■ TASK DESCRIPTION ■
Print the records below exactly as they appear.

■ MATERIAL PROVIDED ■
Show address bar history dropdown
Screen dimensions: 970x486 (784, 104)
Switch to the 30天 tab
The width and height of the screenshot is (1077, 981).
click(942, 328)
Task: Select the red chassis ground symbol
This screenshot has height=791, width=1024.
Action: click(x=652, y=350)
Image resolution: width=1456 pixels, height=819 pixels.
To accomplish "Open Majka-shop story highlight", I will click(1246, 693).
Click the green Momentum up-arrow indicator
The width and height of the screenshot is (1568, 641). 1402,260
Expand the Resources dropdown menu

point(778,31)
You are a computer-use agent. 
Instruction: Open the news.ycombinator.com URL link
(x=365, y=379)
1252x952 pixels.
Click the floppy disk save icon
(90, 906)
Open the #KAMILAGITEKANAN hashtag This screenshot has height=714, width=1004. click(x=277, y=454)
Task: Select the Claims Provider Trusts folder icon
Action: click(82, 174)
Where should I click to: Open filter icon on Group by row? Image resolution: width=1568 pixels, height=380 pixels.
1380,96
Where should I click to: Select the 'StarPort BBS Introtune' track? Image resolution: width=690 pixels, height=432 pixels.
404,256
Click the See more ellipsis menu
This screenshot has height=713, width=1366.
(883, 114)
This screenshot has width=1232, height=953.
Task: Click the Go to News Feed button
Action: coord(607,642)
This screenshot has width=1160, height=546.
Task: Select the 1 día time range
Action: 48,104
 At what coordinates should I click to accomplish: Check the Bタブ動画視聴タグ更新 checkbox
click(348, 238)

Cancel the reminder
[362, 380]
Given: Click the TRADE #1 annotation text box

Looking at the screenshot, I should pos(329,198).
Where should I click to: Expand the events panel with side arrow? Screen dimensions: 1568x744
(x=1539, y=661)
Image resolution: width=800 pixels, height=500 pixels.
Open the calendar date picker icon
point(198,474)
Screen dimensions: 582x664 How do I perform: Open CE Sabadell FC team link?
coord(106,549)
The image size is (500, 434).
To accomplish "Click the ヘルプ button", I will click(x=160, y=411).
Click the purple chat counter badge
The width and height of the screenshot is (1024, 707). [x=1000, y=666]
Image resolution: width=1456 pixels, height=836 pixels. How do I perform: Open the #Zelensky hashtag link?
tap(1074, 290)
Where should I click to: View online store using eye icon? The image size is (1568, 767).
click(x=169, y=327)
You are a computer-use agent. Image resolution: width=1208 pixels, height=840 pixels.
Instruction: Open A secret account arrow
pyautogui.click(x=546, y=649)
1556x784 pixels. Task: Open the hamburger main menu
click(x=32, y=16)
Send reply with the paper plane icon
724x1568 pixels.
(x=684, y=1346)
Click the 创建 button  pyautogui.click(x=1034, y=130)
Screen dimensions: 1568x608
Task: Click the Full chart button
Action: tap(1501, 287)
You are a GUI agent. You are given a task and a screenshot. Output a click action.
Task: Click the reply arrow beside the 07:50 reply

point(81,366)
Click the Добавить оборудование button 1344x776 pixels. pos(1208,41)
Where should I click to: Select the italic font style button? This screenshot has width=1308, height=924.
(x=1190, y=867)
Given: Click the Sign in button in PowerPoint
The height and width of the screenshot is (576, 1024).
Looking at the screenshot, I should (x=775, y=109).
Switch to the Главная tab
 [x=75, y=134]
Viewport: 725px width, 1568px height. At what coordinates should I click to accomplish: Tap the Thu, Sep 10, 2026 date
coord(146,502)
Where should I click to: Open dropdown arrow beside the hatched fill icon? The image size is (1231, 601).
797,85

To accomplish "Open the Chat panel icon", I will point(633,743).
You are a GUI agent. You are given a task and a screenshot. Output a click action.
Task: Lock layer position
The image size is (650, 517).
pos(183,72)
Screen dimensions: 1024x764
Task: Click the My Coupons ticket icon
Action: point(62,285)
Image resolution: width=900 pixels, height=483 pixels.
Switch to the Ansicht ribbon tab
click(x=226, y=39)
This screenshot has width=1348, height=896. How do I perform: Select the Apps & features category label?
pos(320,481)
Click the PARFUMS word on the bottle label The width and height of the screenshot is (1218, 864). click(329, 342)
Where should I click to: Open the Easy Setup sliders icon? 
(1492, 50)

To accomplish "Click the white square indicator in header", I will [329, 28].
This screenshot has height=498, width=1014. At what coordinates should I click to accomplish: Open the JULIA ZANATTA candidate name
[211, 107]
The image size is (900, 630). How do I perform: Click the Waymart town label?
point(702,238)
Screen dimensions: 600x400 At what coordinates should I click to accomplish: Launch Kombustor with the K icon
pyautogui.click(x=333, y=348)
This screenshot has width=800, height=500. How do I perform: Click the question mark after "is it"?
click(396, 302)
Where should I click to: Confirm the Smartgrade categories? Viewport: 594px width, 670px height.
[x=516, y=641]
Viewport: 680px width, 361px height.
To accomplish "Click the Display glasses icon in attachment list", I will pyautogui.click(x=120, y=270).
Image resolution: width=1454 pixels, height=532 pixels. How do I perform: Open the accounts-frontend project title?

■ SOLVED PROBLEM ■
Show address bar history dropdown
Screen dimensions: 970x486 (784, 104)
Switch to the 30天 tab
The width and height of the screenshot is (1077, 981).
click(942, 328)
Task: Select the red chassis ground symbol
This screenshot has height=791, width=1024.
Action: click(x=652, y=350)
Image resolution: width=1456 pixels, height=819 pixels.
To accomplish "Open Majka-shop story highlight", I will click(1246, 693).
Click the green Momentum up-arrow indicator
The width and height of the screenshot is (1568, 641). 1402,260
Expand the Resources dropdown menu

point(778,31)
You are a computer-use agent. 
Instruction: Open the news.ycombinator.com URL link
(x=365, y=379)
1252x952 pixels.
Click the floppy disk save icon
(90, 906)
Open the #KAMILAGITEKANAN hashtag This screenshot has height=714, width=1004. click(x=277, y=454)
Task: Select the Claims Provider Trusts folder icon
Action: click(82, 174)
Where should I click to: Open filter icon on Group by row? Image resolution: width=1568 pixels, height=380 pixels.
1380,96
Where should I click to: Select the 'StarPort BBS Introtune' track? Image resolution: width=690 pixels, height=432 pixels.
404,256
Click the See more ellipsis menu
This screenshot has height=713, width=1366.
(883, 114)
This screenshot has width=1232, height=953.
Task: Click the Go to News Feed button
Action: coord(607,642)
This screenshot has width=1160, height=546.
Task: Select the 1 día time range
Action: 48,104
 At what coordinates should I click to accomplish: Check the Bタブ動画視聴タグ更新 checkbox
click(348, 238)

Cancel the reminder
[362, 380]
Given: Click the TRADE #1 annotation text box

Looking at the screenshot, I should pos(329,198).
Where should I click to: Expand the events panel with side arrow? Screen dimensions: 1568x744
(x=1539, y=661)
Image resolution: width=800 pixels, height=500 pixels.
Open the calendar date picker icon
point(198,474)
Screen dimensions: 582x664 How do I perform: Open CE Sabadell FC team link?
coord(106,549)
The image size is (500, 434).
To accomplish "Click the ヘルプ button", I will click(x=160, y=411).
Click the purple chat counter badge
The width and height of the screenshot is (1024, 707). [x=1000, y=666]
Image resolution: width=1456 pixels, height=836 pixels. How do I perform: Open the #Zelensky hashtag link?
tap(1074, 290)
Where should I click to: View online store using eye icon? The image size is (1568, 767).
click(x=169, y=327)
You are a computer-use agent. Image resolution: width=1208 pixels, height=840 pixels.
Instruction: Open A secret account arrow
pyautogui.click(x=546, y=649)
1556x784 pixels. Task: Open the hamburger main menu
click(x=32, y=16)
Send reply with the paper plane icon
724x1568 pixels.
(x=684, y=1346)
Click the 创建 button  pyautogui.click(x=1034, y=130)
Screen dimensions: 1568x608
Task: Click the Full chart button
Action: tap(1501, 287)
You are a GUI agent. You are given a task and a screenshot. Output a click action.
Task: Click the reply arrow beside the 07:50 reply

point(81,366)
Click the Добавить оборудование button 1344x776 pixels. pos(1208,41)
Where should I click to: Select the italic font style button? This screenshot has width=1308, height=924.
(x=1190, y=867)
Given: Click the Sign in button in PowerPoint
The height and width of the screenshot is (576, 1024).
Looking at the screenshot, I should (x=775, y=109).
Switch to the Главная tab
 [x=75, y=134]
Viewport: 725px width, 1568px height. At what coordinates should I click to accomplish: Tap the Thu, Sep 10, 2026 date
coord(146,502)
Where should I click to: Open dropdown arrow beside the hatched fill icon? The image size is (1231, 601).
797,85

To accomplish "Open the Chat panel icon", I will point(633,743).
You are a GUI agent. You are given a task and a screenshot. Output a click action.
Task: Lock layer position
The image size is (650, 517).
pos(183,72)
Screen dimensions: 1024x764
Task: Click the My Coupons ticket icon
Action: point(62,285)
Image resolution: width=900 pixels, height=483 pixels.
Switch to the Ansicht ribbon tab
click(x=226, y=39)
This screenshot has width=1348, height=896. How do I perform: Select the Apps & features category label?
pos(320,481)
Click the PARFUMS word on the bottle label The width and height of the screenshot is (1218, 864). click(329, 342)
Where should I click to: Open the Easy Setup sliders icon? 
(1492, 50)

To accomplish "Click the white square indicator in header", I will [329, 28].
This screenshot has height=498, width=1014. At what coordinates should I click to accomplish: Open the JULIA ZANATTA candidate name
[211, 107]
The image size is (900, 630). How do I perform: Click the Waymart town label?
point(702,238)
Screen dimensions: 600x400 At what coordinates should I click to accomplish: Launch Kombustor with the K icon
pyautogui.click(x=333, y=348)
This screenshot has width=800, height=500. How do I perform: Click the question mark after "is it"?
click(396, 302)
Where should I click to: Confirm the Smartgrade categories? Viewport: 594px width, 670px height.
[x=516, y=641]
Viewport: 680px width, 361px height.
To accomplish "Click the Display glasses icon in attachment list", I will pyautogui.click(x=120, y=270).
Image resolution: width=1454 pixels, height=532 pixels. How do I perform: Open the accounts-frontend project title?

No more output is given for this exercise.